Records from a data source

-- Opening Marker --

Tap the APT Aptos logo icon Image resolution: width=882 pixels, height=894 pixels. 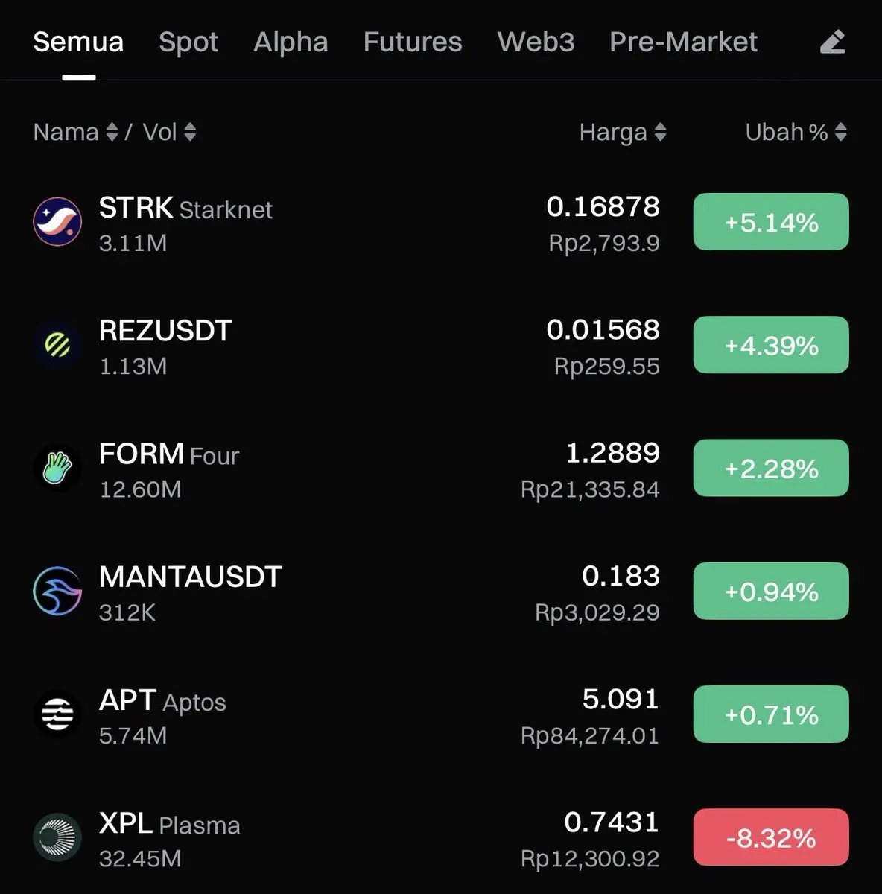coord(57,714)
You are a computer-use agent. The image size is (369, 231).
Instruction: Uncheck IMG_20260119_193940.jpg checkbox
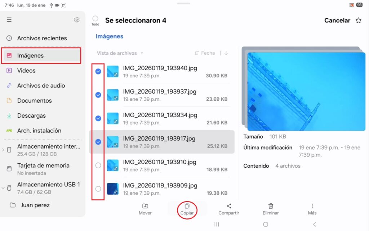coord(98,72)
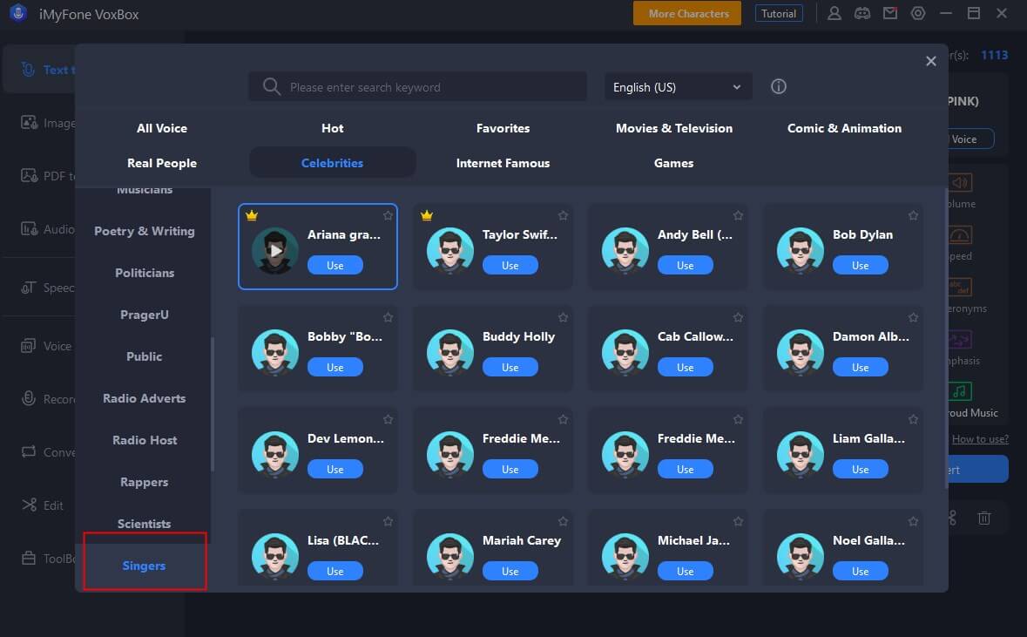Expand the English (US) language dropdown

(x=678, y=87)
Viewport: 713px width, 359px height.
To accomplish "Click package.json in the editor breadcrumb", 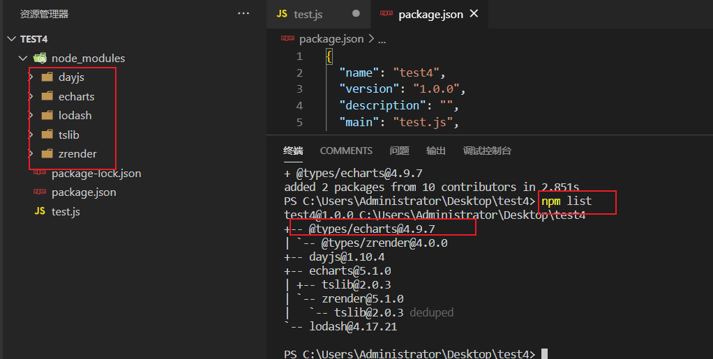I will point(331,39).
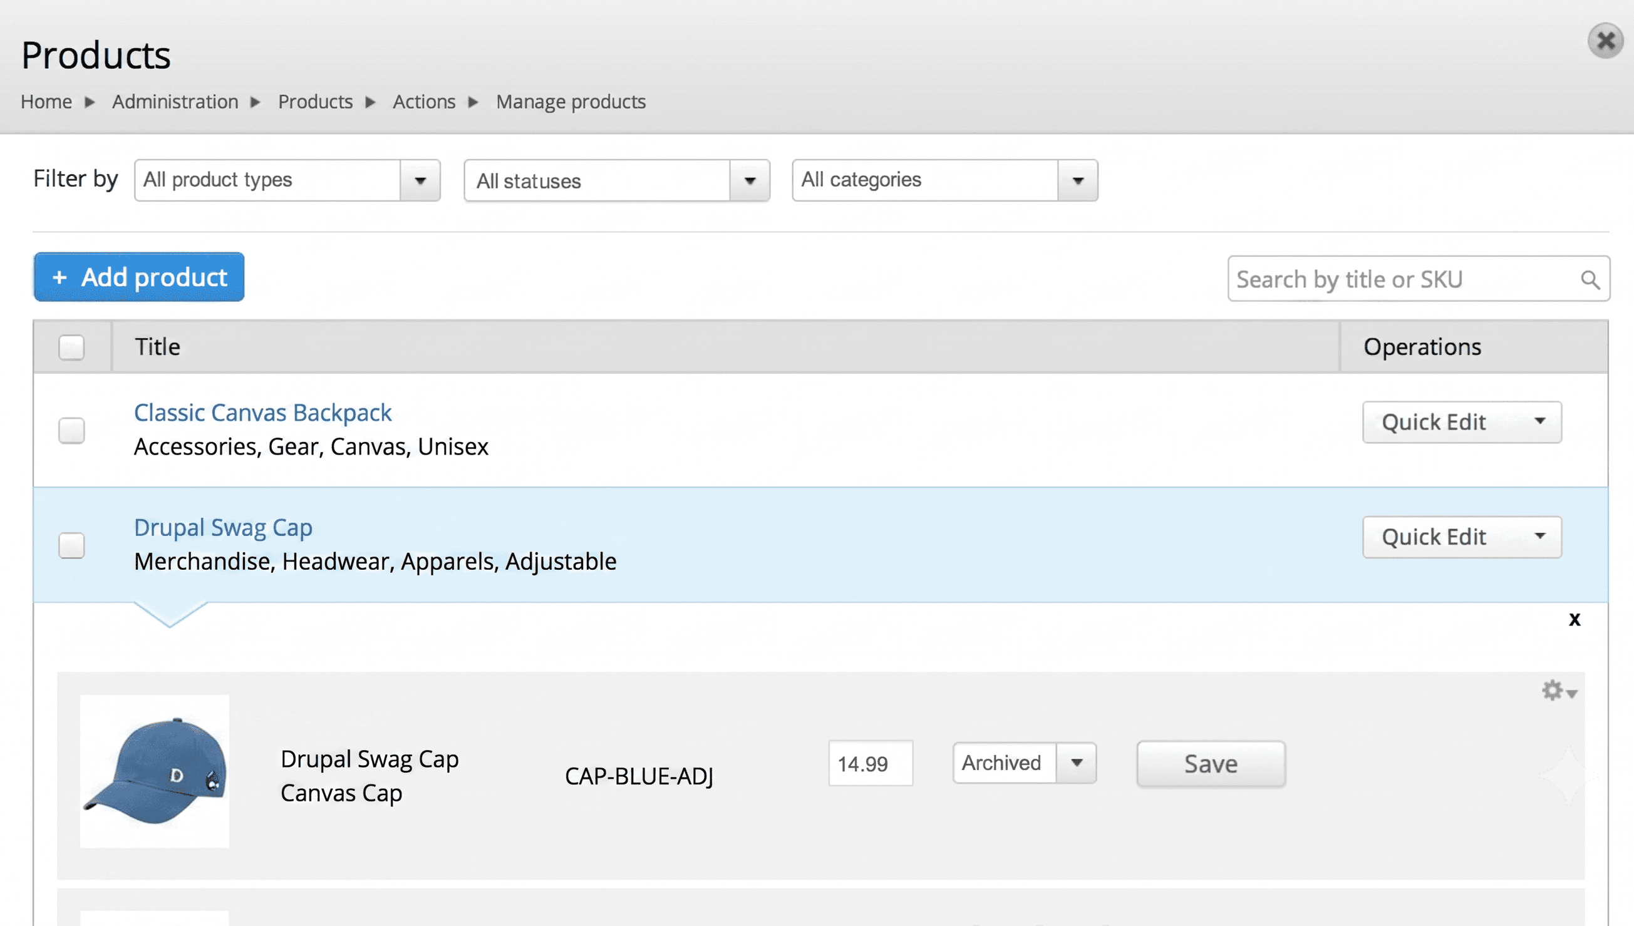Click the Drupal Swag Cap product thumbnail
This screenshot has height=926, width=1634.
coord(155,771)
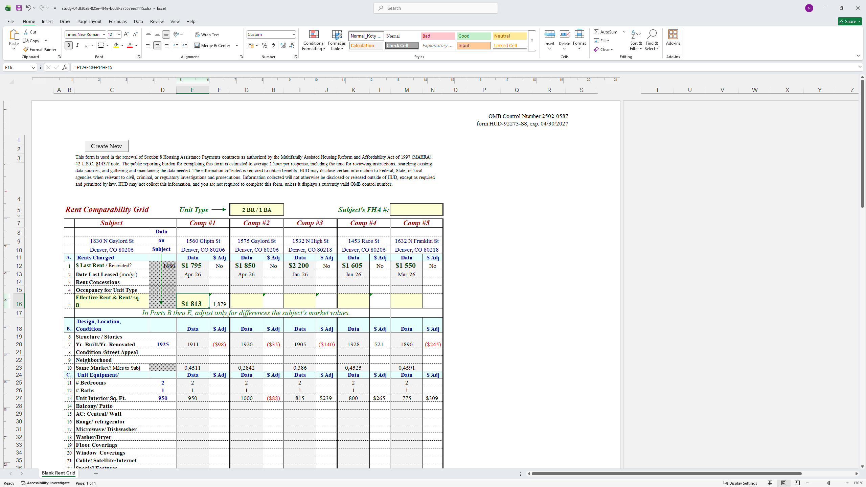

-- Closing Marker --

### What you need to do
Above are records; repeat only the lines from the line with "Instruction: Uncheck IMG_20260119_193940.jpg" through the line with "Viewport: 713px width, 359px height.", and leave pictures out.

### Response box
Instruction: Uncheck IMG_20260119_193940.jpg checkbox
coord(98,72)
Expand the English (US) language dropdown

(x=678, y=87)
Viewport: 713px width, 359px height.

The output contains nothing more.